Sultan: A Memoir
Martin Chandler |Published: 2022
Pages: 296
Author: Akram, Wasim
Publisher: Hardie Grant
Rating: 4.5 stars
There are fifteen chapters in Wasim Akram’s autobiography. The first one is prefaced by a fulsome tribute from Pat Cummins, and each of the next fourteen by a similarly effusive quote from someone else, generally an opponent, Sachin Tendulkar, Rahul Dravid, Allan Border and Steve Waugh amongst them.
Perhaps, as a Lancastrian, I saw so much of Wasim that he became just a bit too familiar, but in any event I have to confess that in the two decades since his playing days ended I had rather forgotten just what a great cricketer he was. Those brief excerpts brought that fact sharply back into focus, and reminded me that Wasim has as strong a claim as anyone to the title of the finest left arm fast bowler the game has seen.
But of course Wasim was much more than just a bowler, and whilst his batting stats probably don’t do his talents in that department justice, no one whose top score in Tests is an unbeaten 257 is a mug with the bat. Wasim was indeed one hell of a player, and for bringing back those memories of days gone by alone I am glad I read Sultan.
Over the best part of twenty years Wasim played in 104 Tests and 356 ODIs for Pakistan, so there is a vast amount of cricket to be described.
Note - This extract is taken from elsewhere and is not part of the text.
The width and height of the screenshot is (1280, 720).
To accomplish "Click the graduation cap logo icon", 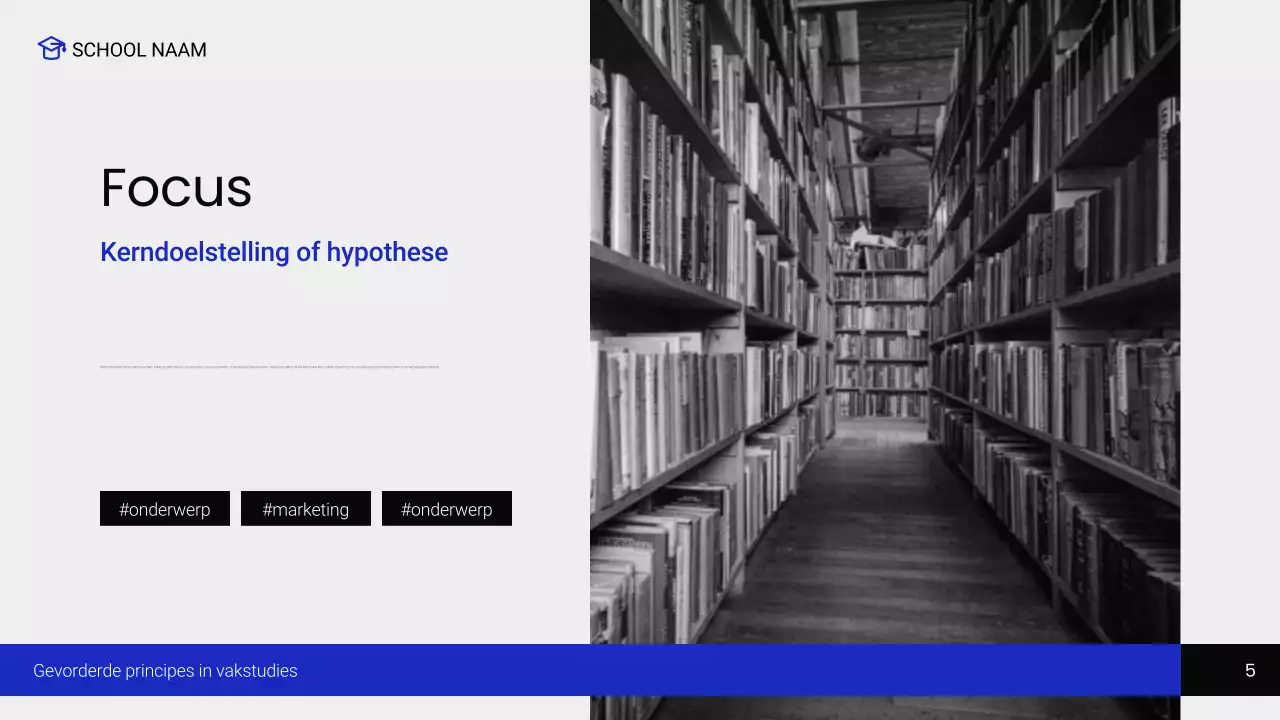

He played with and against some great players, some remarkable characters, and in some fascinating contests. Much cricket is described and, as all who read about the game will know, there is no man better at recreating cricket matches in the form of the printed word than Gideon Haigh whose undertaking of the writing duties propel the book, almost as a matter of course, to the ranks of the very best cricketing autobiographies.
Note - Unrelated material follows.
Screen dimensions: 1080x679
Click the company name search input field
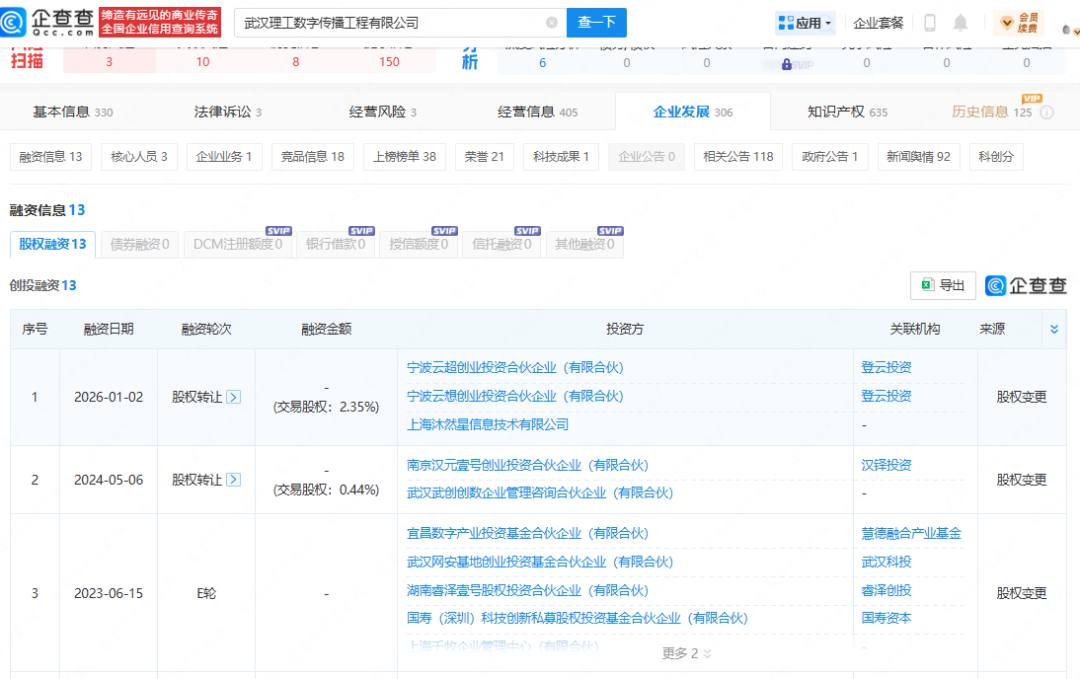(390, 23)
The Pakistan teams that Wasim was part of had some giant characters. He was very much a protege of and favourite of the biggest of them all, Imran Khan, notably the only non-Lancastrian teammate to contribute one of those chapter introductions. On the other hand there were other compatriots with whom his relationship was much more difficult, and there is no holding back when it comes to describing the high points and the low ones within successive Pakistan dressing rooms.
But, for once with a cricketing autobiography, there is much, much more to Wasim’s story than what happened on the field of play and the success or otherwise of this book, for me at least, was always going to depend on the way in which Wasim dealt with the corruption allegations that were levelled at him, and other players the world over, during his career.
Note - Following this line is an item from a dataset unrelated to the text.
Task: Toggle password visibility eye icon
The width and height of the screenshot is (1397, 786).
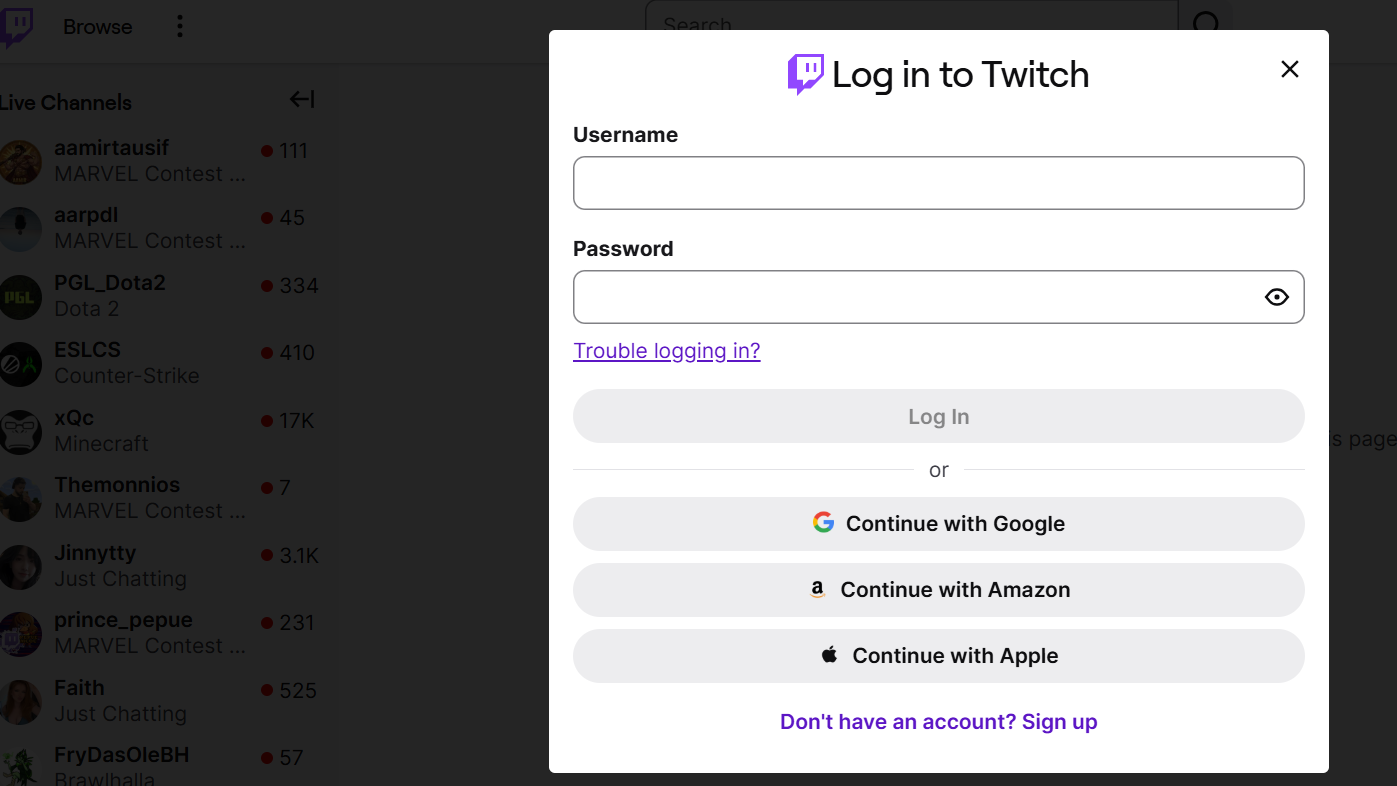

A good deal mud was thrown in Wasim’s direction over the years, not least by some of his own teammates, which makes his observations in Sultan on the dressing room interactions all the more important. It is a matter of record that Wasim emerged from the various investigations with no findings of guilt to blacken his name, but he would have been far from the first man to have come out at the other end of such an investigation less than satisfied with the extent to which he was vindicated, and mutterings about Wasim’s involvement in dastardly deeds have never entirely gone away.
I do not for one moment suppose that Wasim’s own account of the scandals that touched and concerned him will satisfy his sternest critics. After all his account is inevitably exculpatory, and in an autobiography there is no scope for anyone else to express a view or put forward a contrary position. There is no opportunity to cross-examine the author and inconvenient facts and opinions of others can, if necessary, simply be ignored.
So is Wasim’s account a convincing one? Having read it I have to say that with one slight reservation* I believe it is. The first three reasons for this conclusion are all Gideon Haigh. Firstly Haigh’s ability to say what he wants to say with clarity and precision is second to none. Following on from that Haigh is no one trick pony, and in addition to his cricket writing he has also written in the true crime genre, and will have had all the tools he needed to dismantle what Wasim was telling him if he had doubts about its veracity. Finally, and rather more prosaically, I have no doubt but that if Haigh himself hadn’t believed what he was writing were true, then he simply wouldn’t have involved himself in the project.
There are however other reasons why I am happy to accept Wasim’s account, and both of those relate to other areas of the narrative which have inevitably attracted attention, those being his drug taking, and the loss of his first wife. Wasim did not have to go into either in as much depth as he does, and certainly in relation to the post playing career issues he had with cocaine he could easily have spun that in a different way had he so chosen. The obvious honesty with which those two aspects of the story were approached helped persuade me that I could accept the truth of the entirety of Wasim’s account of his life.
So all in all Sultan is a fascinating story of the whole of Wasim’s life, and I express the hope that writing it has proved cathartic for him, and I am certainly looking forward to hearing him in the comms box for England’s forthcoming series in Pakistan. The book is completed by a comprehensive statistical section, an excellent index and a good selection of photographs. It also permitted me the luxury, for the first time ever in a book involving Haigh, of spotting a factual error, albeit one so inconsequential it isn’t necessary for me to dwell on it.
*Wasim admits to making one mistake, in relation to, presumably, conversations with an old friend who, unbeknown to him, had become involved in betting. He doesn’t duck the issue, but the nature of and extent of whatever interactions there were could have been made clearer.